Given entries: Begin

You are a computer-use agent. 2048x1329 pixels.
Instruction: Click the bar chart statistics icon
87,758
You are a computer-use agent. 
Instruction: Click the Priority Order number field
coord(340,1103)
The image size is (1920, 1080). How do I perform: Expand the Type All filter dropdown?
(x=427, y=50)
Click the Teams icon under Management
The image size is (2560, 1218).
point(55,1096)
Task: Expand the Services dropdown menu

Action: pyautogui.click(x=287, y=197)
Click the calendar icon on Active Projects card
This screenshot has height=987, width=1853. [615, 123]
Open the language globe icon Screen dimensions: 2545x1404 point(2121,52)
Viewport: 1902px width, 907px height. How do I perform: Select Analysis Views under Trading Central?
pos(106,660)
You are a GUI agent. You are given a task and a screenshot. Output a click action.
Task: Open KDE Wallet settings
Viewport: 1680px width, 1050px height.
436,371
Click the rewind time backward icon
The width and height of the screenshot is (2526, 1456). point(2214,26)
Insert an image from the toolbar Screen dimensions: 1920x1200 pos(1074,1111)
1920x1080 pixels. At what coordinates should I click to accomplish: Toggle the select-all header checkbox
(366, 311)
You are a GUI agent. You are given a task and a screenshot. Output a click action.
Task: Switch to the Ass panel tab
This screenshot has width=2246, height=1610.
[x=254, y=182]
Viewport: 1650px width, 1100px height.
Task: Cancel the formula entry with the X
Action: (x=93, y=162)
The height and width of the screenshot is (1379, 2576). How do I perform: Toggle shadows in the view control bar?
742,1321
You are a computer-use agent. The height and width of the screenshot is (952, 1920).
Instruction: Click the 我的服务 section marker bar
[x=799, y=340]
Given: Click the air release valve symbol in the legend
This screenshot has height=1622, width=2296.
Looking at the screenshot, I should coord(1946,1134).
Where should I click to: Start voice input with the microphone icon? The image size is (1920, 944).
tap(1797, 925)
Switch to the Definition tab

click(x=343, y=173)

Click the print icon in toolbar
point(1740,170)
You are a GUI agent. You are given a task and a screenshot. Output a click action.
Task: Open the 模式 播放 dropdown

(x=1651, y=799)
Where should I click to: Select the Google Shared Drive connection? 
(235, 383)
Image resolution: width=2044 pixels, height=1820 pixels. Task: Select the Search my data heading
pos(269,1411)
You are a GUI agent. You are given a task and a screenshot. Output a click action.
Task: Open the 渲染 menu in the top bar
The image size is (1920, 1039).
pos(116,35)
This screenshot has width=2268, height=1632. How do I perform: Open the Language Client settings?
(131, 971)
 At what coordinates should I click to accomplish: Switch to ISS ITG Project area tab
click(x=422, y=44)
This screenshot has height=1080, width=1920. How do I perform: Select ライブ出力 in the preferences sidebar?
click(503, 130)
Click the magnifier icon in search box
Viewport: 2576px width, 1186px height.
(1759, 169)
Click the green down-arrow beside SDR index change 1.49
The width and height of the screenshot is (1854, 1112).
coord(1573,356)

Given entries: End

What the exercise asks :: Among the lines above, find those holding "computer" and copy each one.

Response ::
You are a computer-use agent. 2048x1329 pixels.
You are a computer-use agent. 
You are a computer-use agent. The height and width of the screenshot is (952, 1920).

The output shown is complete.